[Records from a data source]
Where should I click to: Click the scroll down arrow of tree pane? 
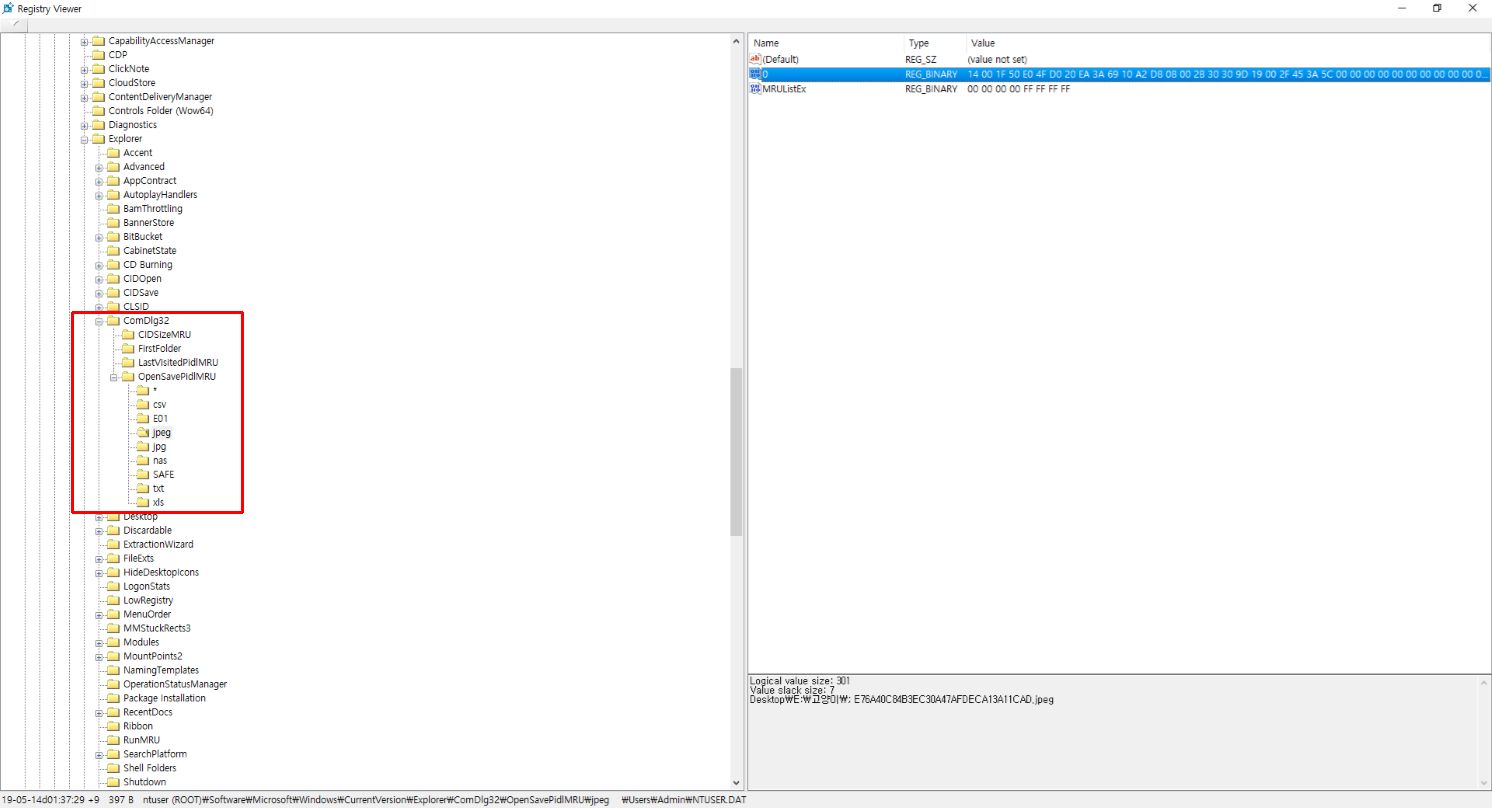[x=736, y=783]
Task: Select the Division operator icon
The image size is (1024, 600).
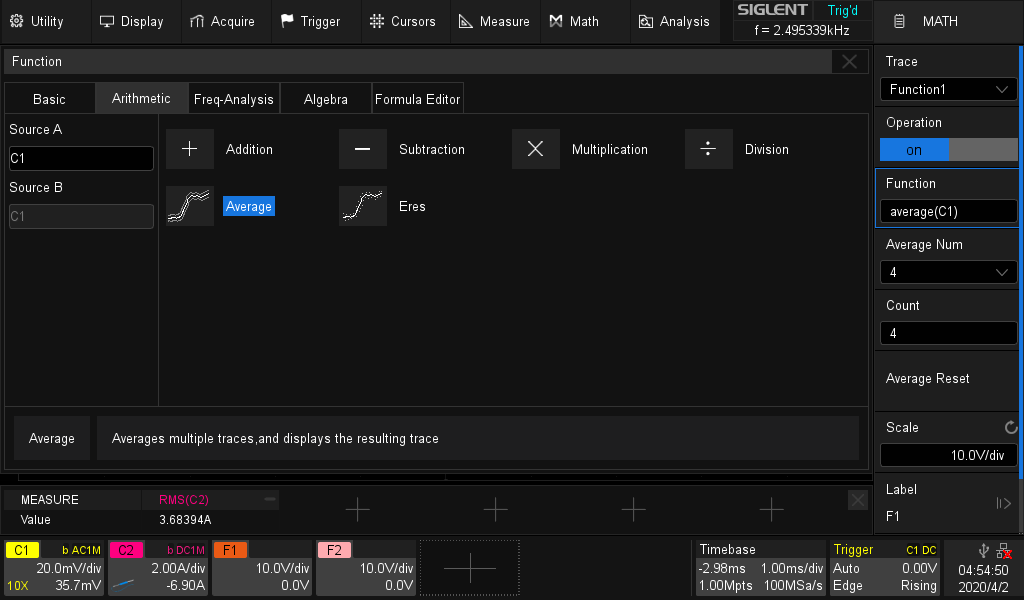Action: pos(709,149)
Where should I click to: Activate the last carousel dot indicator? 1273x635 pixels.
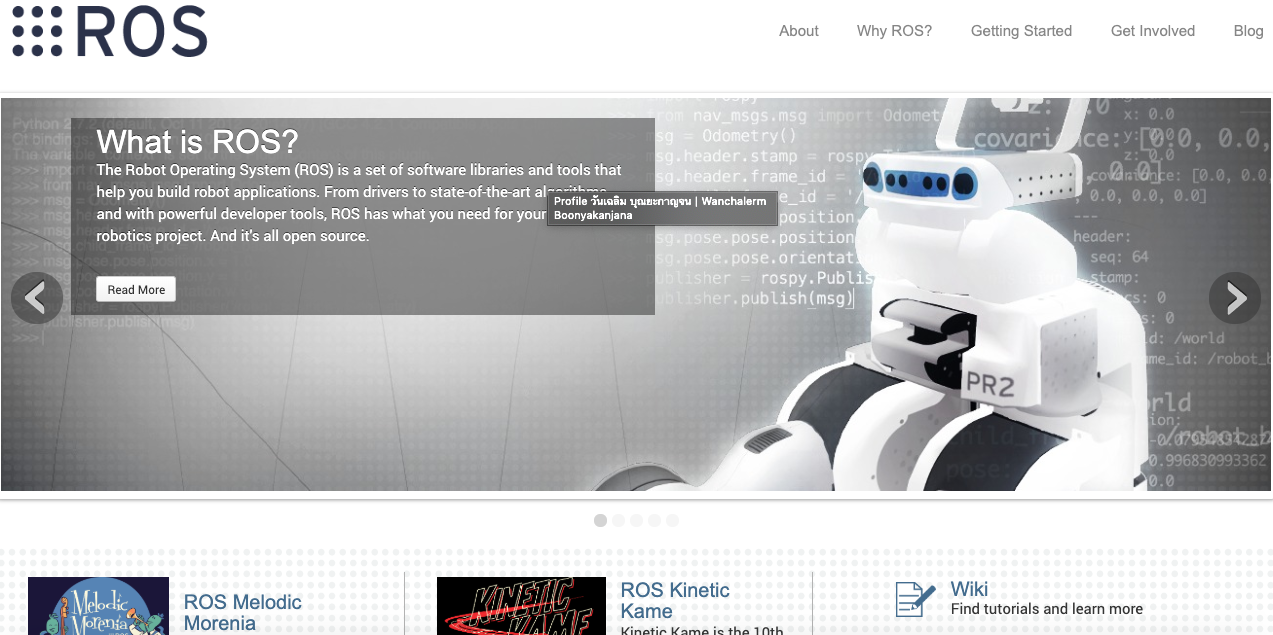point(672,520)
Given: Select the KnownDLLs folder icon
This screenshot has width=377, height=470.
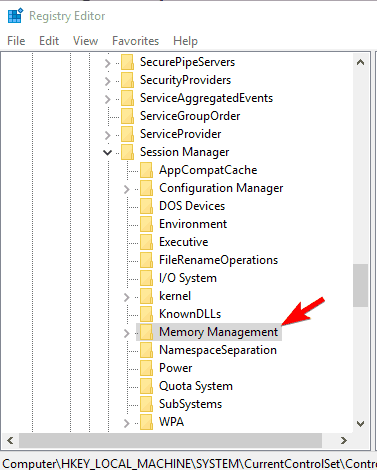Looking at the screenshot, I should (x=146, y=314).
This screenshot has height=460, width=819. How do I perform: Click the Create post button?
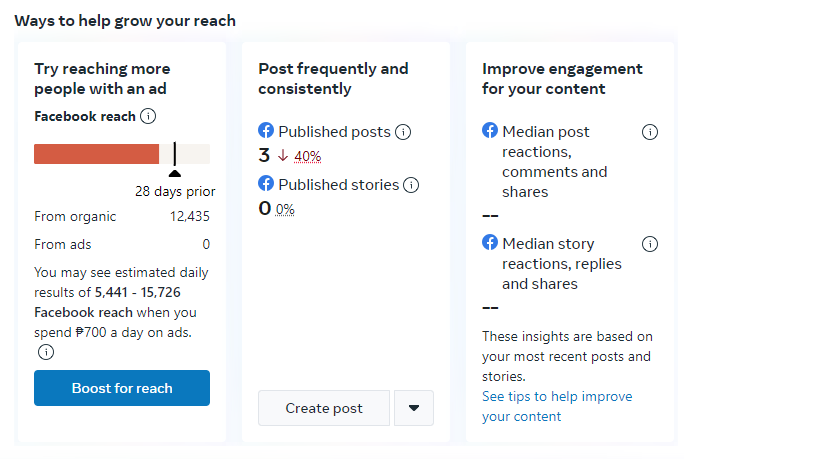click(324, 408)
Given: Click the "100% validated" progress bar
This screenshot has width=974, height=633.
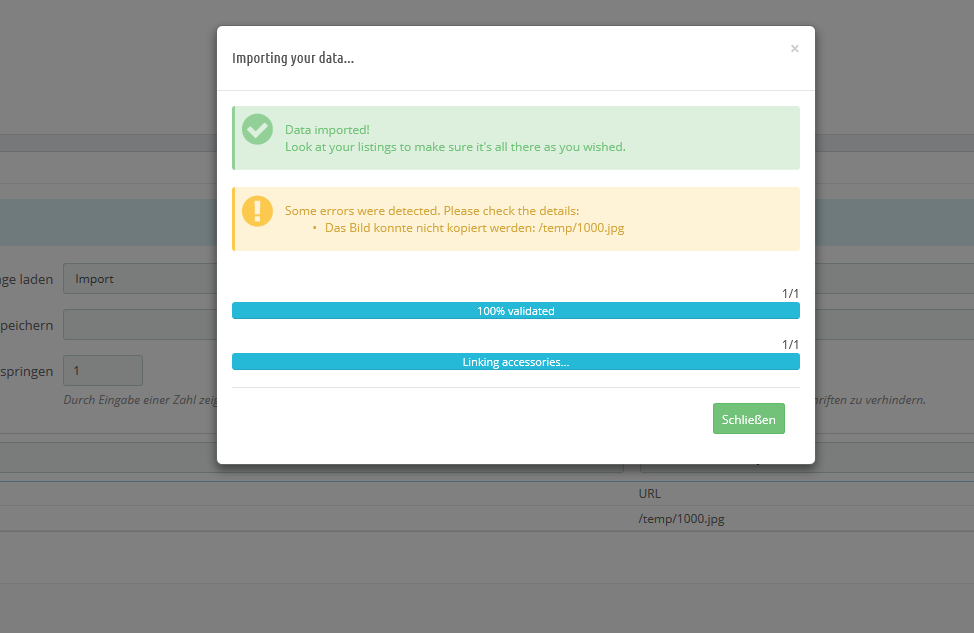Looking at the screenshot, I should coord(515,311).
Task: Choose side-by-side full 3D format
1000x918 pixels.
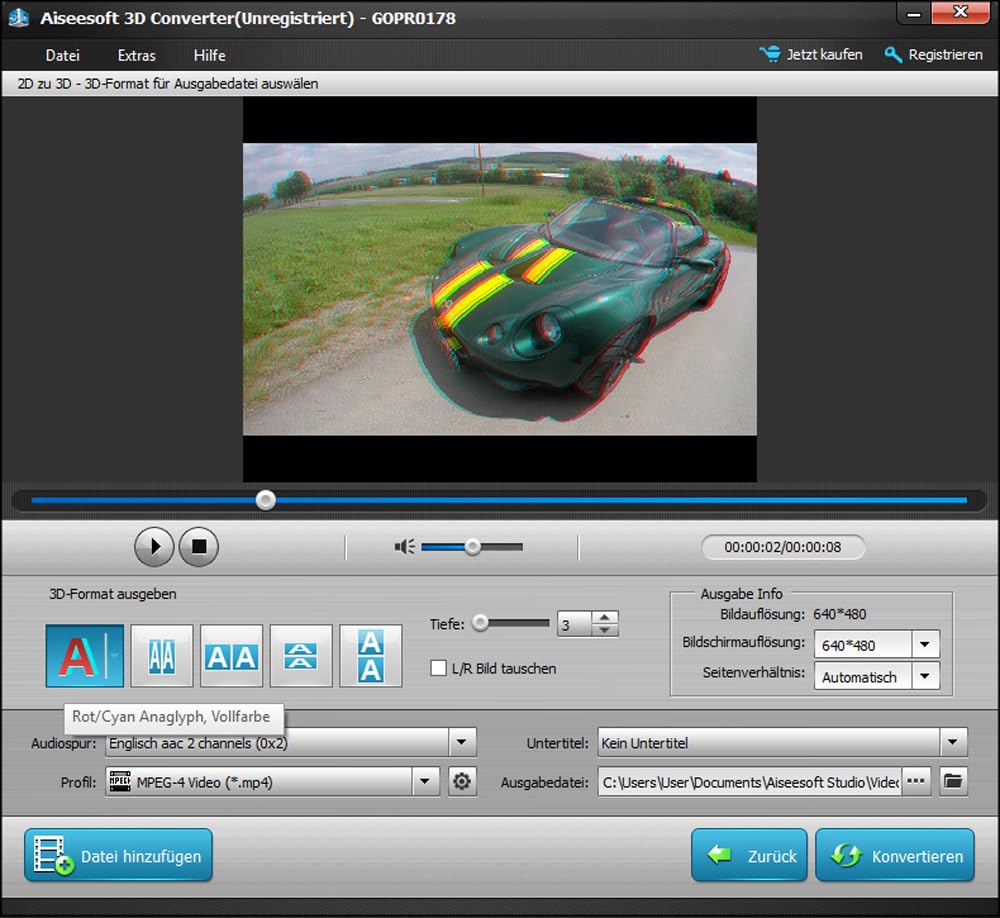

**EXERCISE DIRECTIONS**
Your answer must be a single number: how many lines of the records contain the word "Given".

**SOLUTION TO THE EXERCISE**
2